* [Tugas Anda]
Teruskan tulisan tentang pluralisme di bawah ini, dimulai tepat setelah kalimat terakhirnya.

* [Teks Sumber]
* * *

3.4.Pentingnya Pluralisme Dan Penerapannya
Pluralisme
menurut bahasa adalah teori yang mengatakan bahwa realitas terdiri dari banyak
substansi. Indonesia merupakan negara yang memiliki banyak etnik, budaya,
tradisi, suku maupun agama. Hal tersebut memberikan bukti bahwa Indonesia
adalah negara yang pluralistik.
Manfaat
dari pluralisme adalah mengajak warga negara agar dapat membangkitkan sifat
pengharagaan antara satu ras dengan ras lainnya, antara etnik atau suku yang
satu, dengan suku lainnya, antara pengikut agama yang satu dengan agama
lainnya, antara golongan yang satu dengan lainnya. Selain itu, setiap warga,
etnik, dan ras dan penganut agama tertentu, dapat mengembangkan kultur,
nilai-nilai ajarannya, serta tradisinya. Tak seorang pun yang dapat menghalangi
upaya pengembangan ini. Mereka dilindungi oleh undang-undang, yang berdasarkan
kesepakatan dan persetujuan warga secara keseluruhan.. Dengan demikian, setiap
warga dapat berdiri di atas kakinya sendiri, tanpa merasa tertekan, dikontrol,
serta diawasi oleh warga lain yang berbeda kultur. Setiap warga memiliki hak
untuk hidup dan maju, bahkan mengembalikan tradisi dan kultur lama yang menjadi
ajaran atau anutan pada warga itu. Institusi dan pranata sosial dan kulural
dapat berdiri sebanyak-banyaknya, tanpa ada halangan dan tantangan. Hubungan
dengan kultur yang sama dapat dibangun seoptimal dan sedekat mungkin, tanpa ada
batas-batas hierarkikal dan birokrasi, hingga batas Negara sekalipun. Orang
Kristen, umpamanya, dapat saja menjalin hubungan dengan umat Kristiani di
belahan Eropa, di AS, dan Australia. Umat Hindu dapat saja saling tolong
menolong dalam hal kehidupan dengan India. Pengikut Buddha dan Kong Hu Chu pun,
dapat sangat akrab dengan bangsa Asia Timur seperti Cina, Jepang, Korea,
Taiwan, dan Indo Cina. Umat Islam dapat menikmati hubungan mesra dan silatur
rahim dengan bangsa Arab, Berber, Afrika, Asia Tengah, Persia, dan Anak Benua
India. Setiap penganut agama ini dapat saja membangun tempat ibadah di manapun
saja mereka punya tanah hak milik. Bahkan menyewa juga seharusnya pun bisa!

* * *

* [Daftar Item]
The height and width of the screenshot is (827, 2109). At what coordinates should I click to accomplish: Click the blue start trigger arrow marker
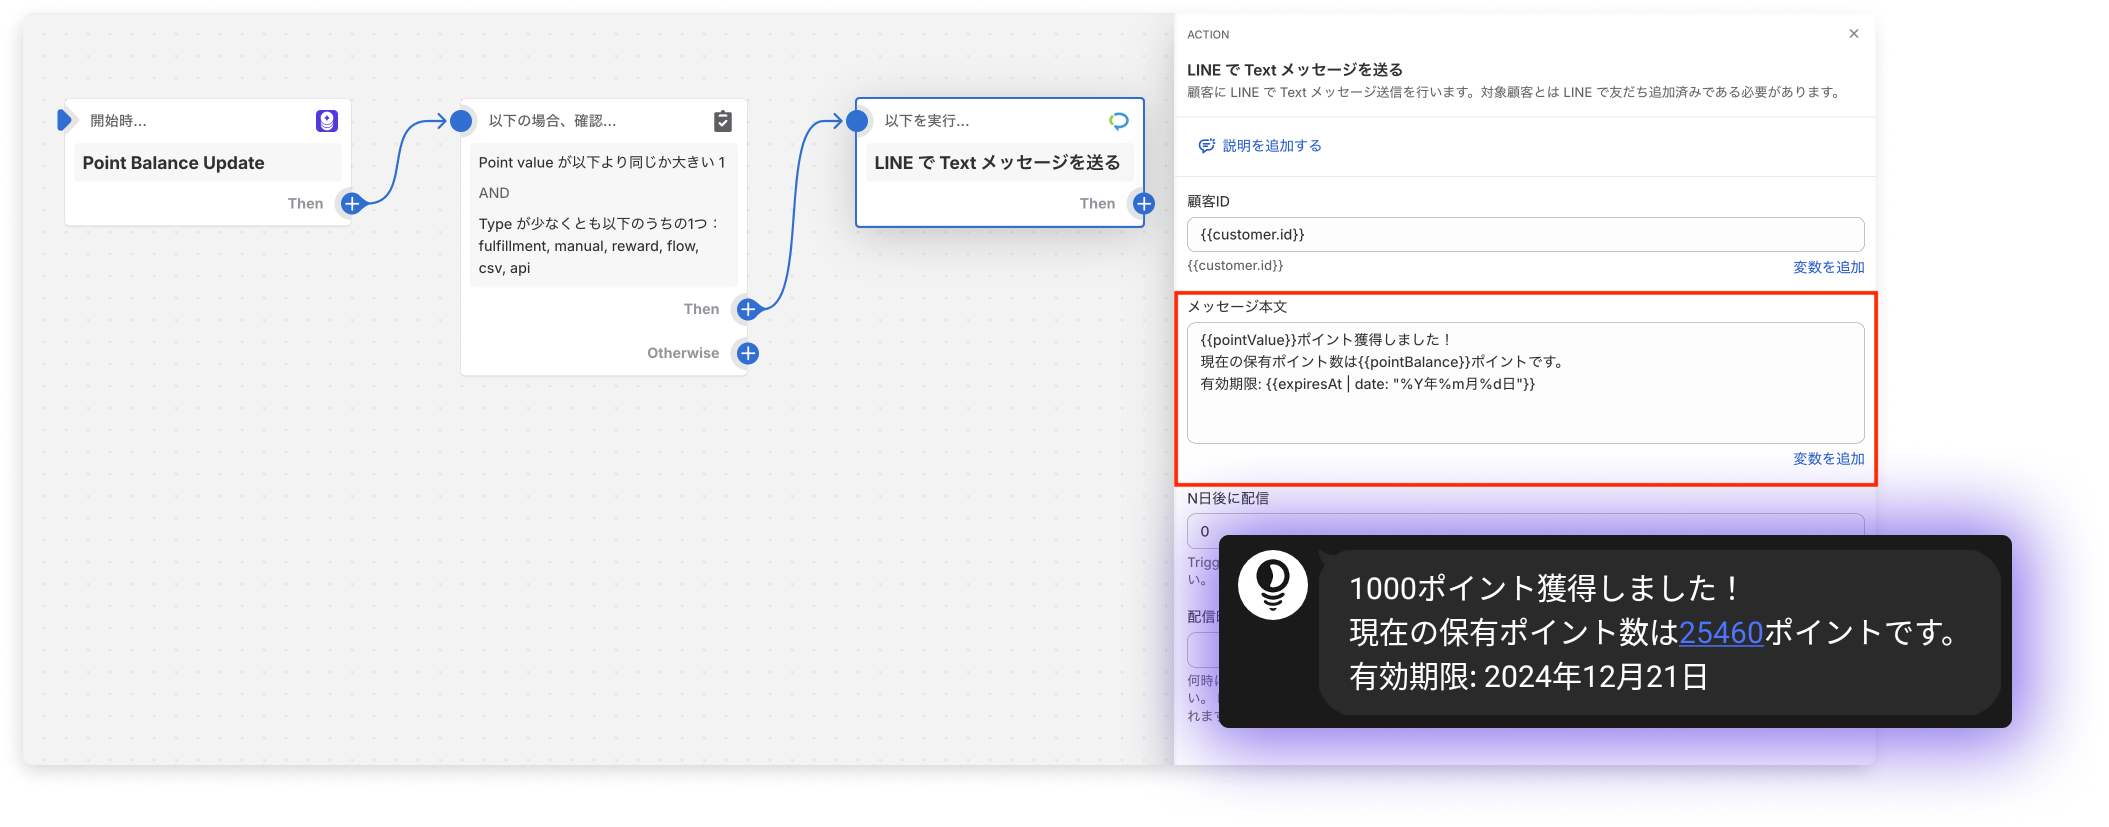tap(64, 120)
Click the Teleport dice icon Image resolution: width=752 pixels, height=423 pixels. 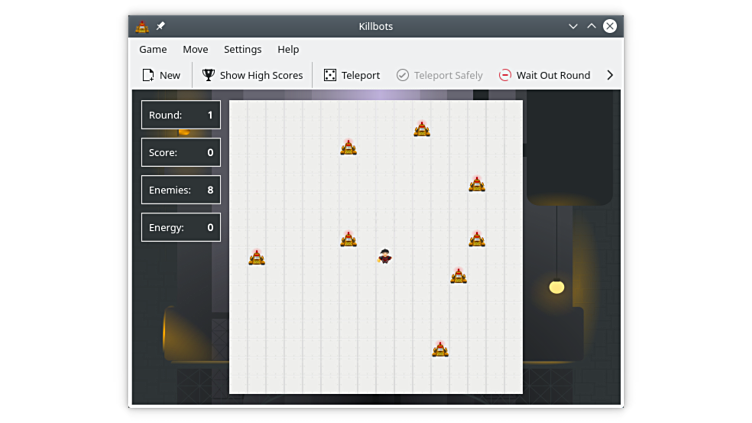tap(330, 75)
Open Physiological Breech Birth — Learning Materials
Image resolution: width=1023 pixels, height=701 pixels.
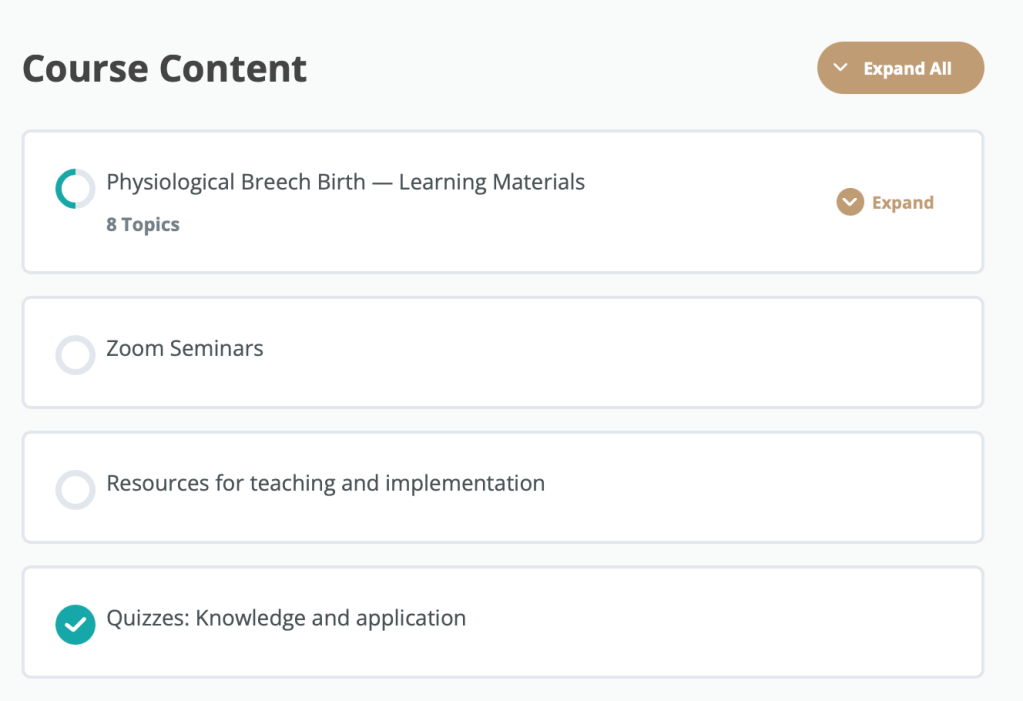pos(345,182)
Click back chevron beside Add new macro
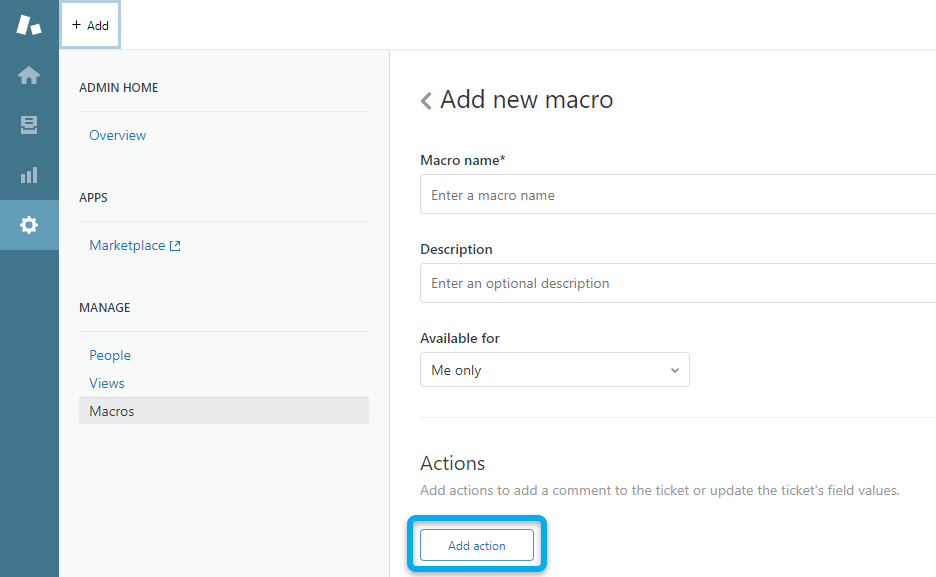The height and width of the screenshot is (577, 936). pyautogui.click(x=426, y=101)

* * *

* [Hasil]
Mereka dapat melakukan upacara keagaman secara terbuka dan masif.
Sebagai
nilai, pancasila memuat suatu daya tarik bagi manusia untuk diwujudkan,
mengandung suatu keharusan untuk dilaksanakan. Nilai merupakan cita-cita yang
menjadi motivasi bagi segala sikap, tingkah laku, dan segala manusia yang
mendukungnya. Oleh karena itu sikap pluralisme terhadap bangsa sangat diperlukan
karena tanpa adanya sikap itu, maka masyarakat hanya mementingkan dirinya
sendiri saja kemudian muncul sikap egois dan berkurangnya sikap toleransi serta
sikap saling menghargai antar sesama, walaupun itu dalam lingkungan keluarga
sendiri.
Setelah
memahami nilai-nilai pancasila, sebagai yang harus diwujudkan serta pedoman
untuk melaksanakannya, kita masih perlu menata dan menyusun serta mengatur
sistem kehidupan bangsa Indonesia bagi terwujudnya nilai-nilai pancasila.
Misalnya dalam mengusahakan persatuan bangsa Indonesia, kita perlu menyusun dan
mengatur interaksi antar warga Negara yang terdiri dari beraneka ragam suku,
golongan, agama serta budaya. Demikian juga bagaimana mengatur kehidupan
beragama agar kebebasan kehidupan beragama bisa terjamin.
Seperti
halnya semboyan Negara kita yaitu “ bhineka tunggal ika”, walaupun berbeda
tetapi tetap satu jua. Dengan adanya perbedaan itu muncul suatu rancangan baru
yang pada akhirnya terbentuklah rasa nasionalisme dan rasa patriotism terhadapa
tanah air Indonesia. Usaha-usaha ekstern, yang diharapkan bagi pelaksanaan
nilai-nilai pancasila dalam kehidupan bersama bangsa indoneasia.
Bila
telah di tangkap atau dipahami serta tampak bernilai bagi bangsa Indonesia,
nilai-nilai tersebut akan memberi daya tarik bagi bangsa Indonesia untuk
mewujudkannya. Namun nilai-nilai pancasila tampaknya masih terlalu umum dan
abstrak untuk dapat di tangkap oleh bangsa Indonesia pada umunya, maka masih
perlu dijabarkan agar mudah di pahami dan tampak bernilai bagi bangsa Indonesia.
BAB IV
PENUTUPAN
1.1.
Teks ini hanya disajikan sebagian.